I am very open on the DMAP approach but the problem is the sequencing. We look at the legislative schedule every year. This Oireachtas has been here since 2020 and we are in 2024. Marine protected areas has been sitting on the schedule and we have not published the legislation. That is why I recognise there may be overlaps. Certain parts of DMAP may be moving in parallel with the processes of designation. However, we have not published the legislation on marine protected areas. That is ludicrous. We have done 50 million new manoeuvres in respect of maritime planning, including, as I said, this whole new transfer between Departments yet somehow marine protected areas legislation is sitting there on the schedule as something that will be published.

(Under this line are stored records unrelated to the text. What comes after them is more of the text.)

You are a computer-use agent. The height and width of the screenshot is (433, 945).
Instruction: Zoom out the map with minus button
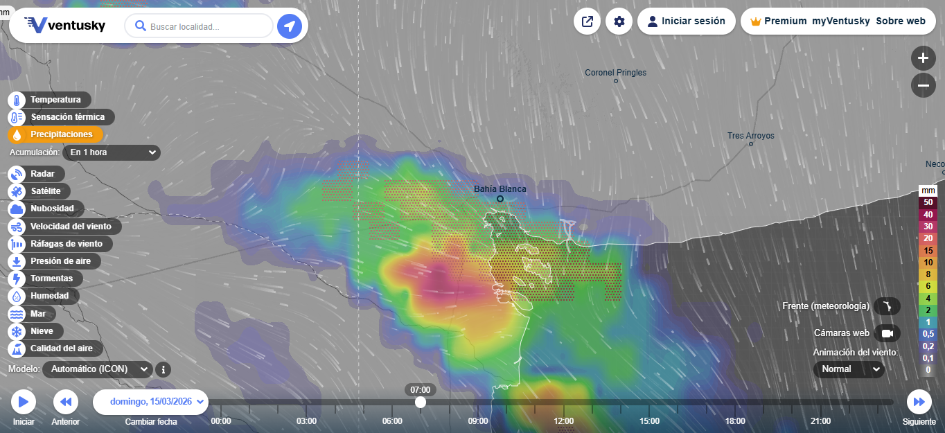[x=923, y=85]
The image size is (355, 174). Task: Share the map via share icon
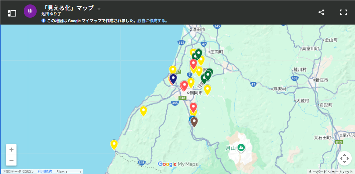(321, 12)
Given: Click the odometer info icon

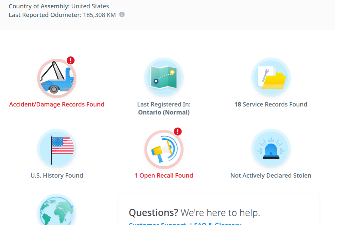Looking at the screenshot, I should coord(122,15).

I have two or three further questions. First, will the marine protected area legislation also now be moving over to the Department of the environment or will that still sit within the Department of housing? Is that function moving across? Are they linked? If it is moving across, what is the timeline? If it is not moving across, what is the timeline and what are the plans for engagement so that we do not have two bits of the maritime planning process and marine protected area moving separately in parallel in separate Departments when we know there is some plan of how they would work together? I would really like to know what the timeline is for marine protected area legislation to be published. Who will lead that? Will it be the Minister of State’s Department? Will it be the Department of housing? How is the connection between those two Departments planned?

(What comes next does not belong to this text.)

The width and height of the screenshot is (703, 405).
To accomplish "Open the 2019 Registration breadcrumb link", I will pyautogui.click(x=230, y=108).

This relates to another area which relates to the transfer of functions. One area that is in much of our other planning legislation, not the DMAP legislation, is particular functions for the Minister for heritage.I originally had a lot of concern about heritage being put with housing because it created a tension between a Minister who is never meant to interfere in planning and the Minister for heritage, who has very particular functions in relation to planning. How is that engagement with the Minister for heritage envisaged following this transfer? Will it default to how it operated previously? Is there any sense of how that engagement is likely to take place? What are the current threads?

I have seen this in other Departments, as has the Minister of State. I formerly sat on the disability committee, when responsibility for disability was to move across Departments. We were hearing about that move for two years but nothing was happening. I am sorry to dive in on what may seem technical. It is not technical, however. This is about the nuts and bolts of how things will actually work. I would like to know how this will work, specifically as regards the relationship with the Minister for heritage and his functions in respect of heritage, which is not just about environmental heritage but includes many marine heritage issues too. I also ask for clarification regarding the question I asked on where the marine protected areas will be led from.